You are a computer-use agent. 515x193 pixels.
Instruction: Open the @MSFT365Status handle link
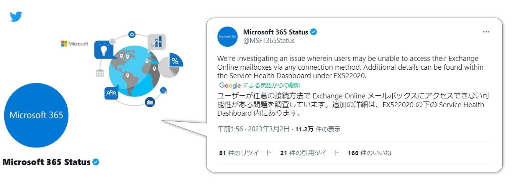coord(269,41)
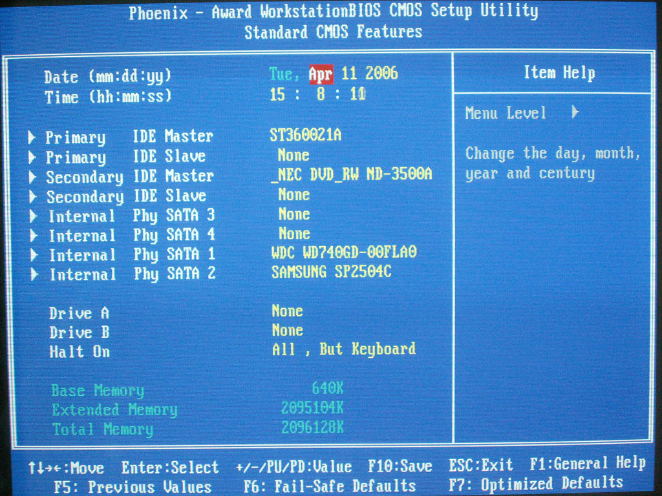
────────────────────────────────────────
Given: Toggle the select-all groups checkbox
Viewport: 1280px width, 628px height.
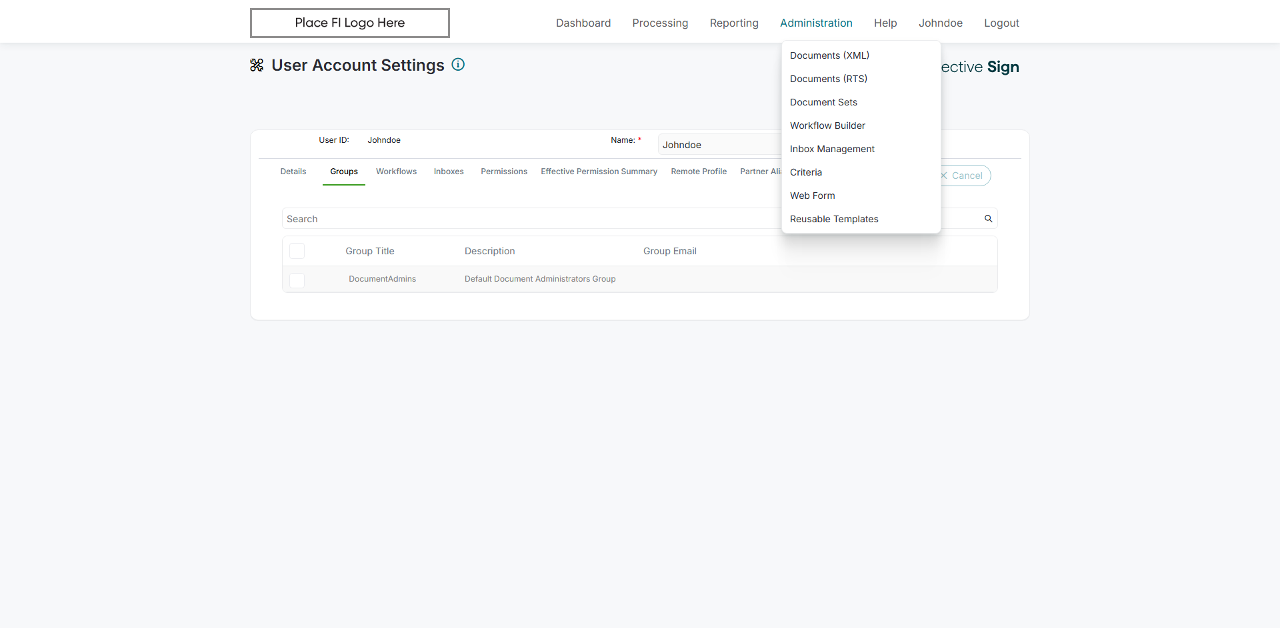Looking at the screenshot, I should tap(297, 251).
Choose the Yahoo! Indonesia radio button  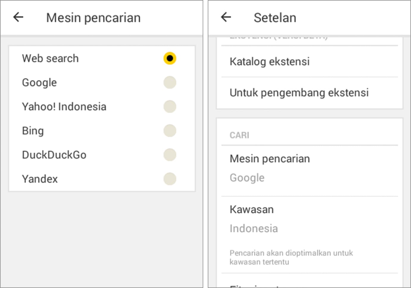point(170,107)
────────────────────────────────────────
Task objective:
Retype the stretch from the line containing "You are a computer-use agent. 515x193 pixels." through the line containing "coord(269,41)", leaving the pictures out of your answer.

Result for this task:
You are a computer-use agent. 515x193 pixels.
Instruction: Open the @MSFT365Status handle link
coord(269,41)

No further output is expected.